• Text block:

A total of 35 hotels had initially signed up for the programme, according to Krishnadi, chairman of Indonesia Hotel and Restaurant Association (IHRA) Jakarta chapter. However, the majority has since pulled out of the programme, after a wave of public objections threatened their business.

Tauzia Hotels withdrew its Yello Hotel Harmoni Jakarta (above) from the government’s quarantine facility programme, not wanting to “sacrifice existing bookings”, shared its director of marketing, Irene Janti

Of the six hotels that stuck to their decision to join the quarantine programme, half of them – Ibis Hotel, U Stay Hotel, and Grand Asia Hotel – are already hosting Covid-19 patients, said Krishnadi. Many hotels withdrew their participation as many of their existing guests proceeded to check out, and bookings were cancelled, after the news broke, he said.

The protests, he said, also came from shopping malls and apartments surrounding those hotels.

• Records shown:
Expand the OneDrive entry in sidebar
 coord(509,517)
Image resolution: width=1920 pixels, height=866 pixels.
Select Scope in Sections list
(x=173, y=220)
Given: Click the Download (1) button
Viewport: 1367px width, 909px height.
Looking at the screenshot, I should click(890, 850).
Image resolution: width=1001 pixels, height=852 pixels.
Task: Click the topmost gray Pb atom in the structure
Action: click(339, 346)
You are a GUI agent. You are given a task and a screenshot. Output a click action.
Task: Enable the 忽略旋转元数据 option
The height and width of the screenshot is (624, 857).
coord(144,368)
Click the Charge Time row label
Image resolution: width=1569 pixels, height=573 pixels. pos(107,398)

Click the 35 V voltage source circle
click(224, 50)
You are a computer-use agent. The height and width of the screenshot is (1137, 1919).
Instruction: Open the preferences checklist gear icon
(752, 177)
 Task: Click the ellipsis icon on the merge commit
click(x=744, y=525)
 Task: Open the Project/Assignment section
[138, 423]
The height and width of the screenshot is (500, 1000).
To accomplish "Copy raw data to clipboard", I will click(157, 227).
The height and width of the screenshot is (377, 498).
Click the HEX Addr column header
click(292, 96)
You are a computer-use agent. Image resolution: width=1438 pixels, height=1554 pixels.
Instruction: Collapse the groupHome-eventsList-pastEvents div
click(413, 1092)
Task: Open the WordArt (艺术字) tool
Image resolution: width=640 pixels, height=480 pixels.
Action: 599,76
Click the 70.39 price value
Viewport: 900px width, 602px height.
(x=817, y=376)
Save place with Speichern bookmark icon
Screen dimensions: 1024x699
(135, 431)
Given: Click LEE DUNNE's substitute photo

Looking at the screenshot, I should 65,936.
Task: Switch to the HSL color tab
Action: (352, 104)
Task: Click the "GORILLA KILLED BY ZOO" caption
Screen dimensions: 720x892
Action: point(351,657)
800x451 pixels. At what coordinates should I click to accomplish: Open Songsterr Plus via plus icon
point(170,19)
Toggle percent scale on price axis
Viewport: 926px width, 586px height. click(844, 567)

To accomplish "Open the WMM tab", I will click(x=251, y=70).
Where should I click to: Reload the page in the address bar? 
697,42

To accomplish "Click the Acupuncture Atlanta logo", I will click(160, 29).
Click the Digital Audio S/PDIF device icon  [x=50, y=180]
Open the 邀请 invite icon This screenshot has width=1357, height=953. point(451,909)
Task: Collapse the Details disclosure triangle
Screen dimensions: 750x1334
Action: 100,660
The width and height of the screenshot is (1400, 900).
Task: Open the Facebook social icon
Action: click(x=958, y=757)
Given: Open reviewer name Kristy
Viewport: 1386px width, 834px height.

• Work item:
Could you reproduce the full passage above on Jakarta hotels and the government's quarantine programme, word for word?

• Answer box:
A total of 35 hotels had initially signed up for the programme, according to Krishnadi, chairman of Indonesia Hotel and Restaurant Association (IHRA) Jakarta chapter. However, the majority has since pulled out of the programme, after a wave of public objections threatened their business.

Tauzia Hotels withdrew its Yello Hotel Harmoni Jakarta (above) from the government’s quarantine facility programme, not wanting to “sacrifice existing bookings”, shared its director of marketing, Irene Janti

Of the six hotels that stuck to their decision to join the quarantine programme, half of them – Ibis Hotel, U Stay Hotel, and Grand Asia Hotel – are already hosting Covid-19 patients, said Krishnadi. Many hotels withdrew their participation as many of their existing guests proceeded to check out, and bookings were cancelled, after the news broke, he said.

The protests, he said, also came from shopping malls and apartments surrounding those hotels.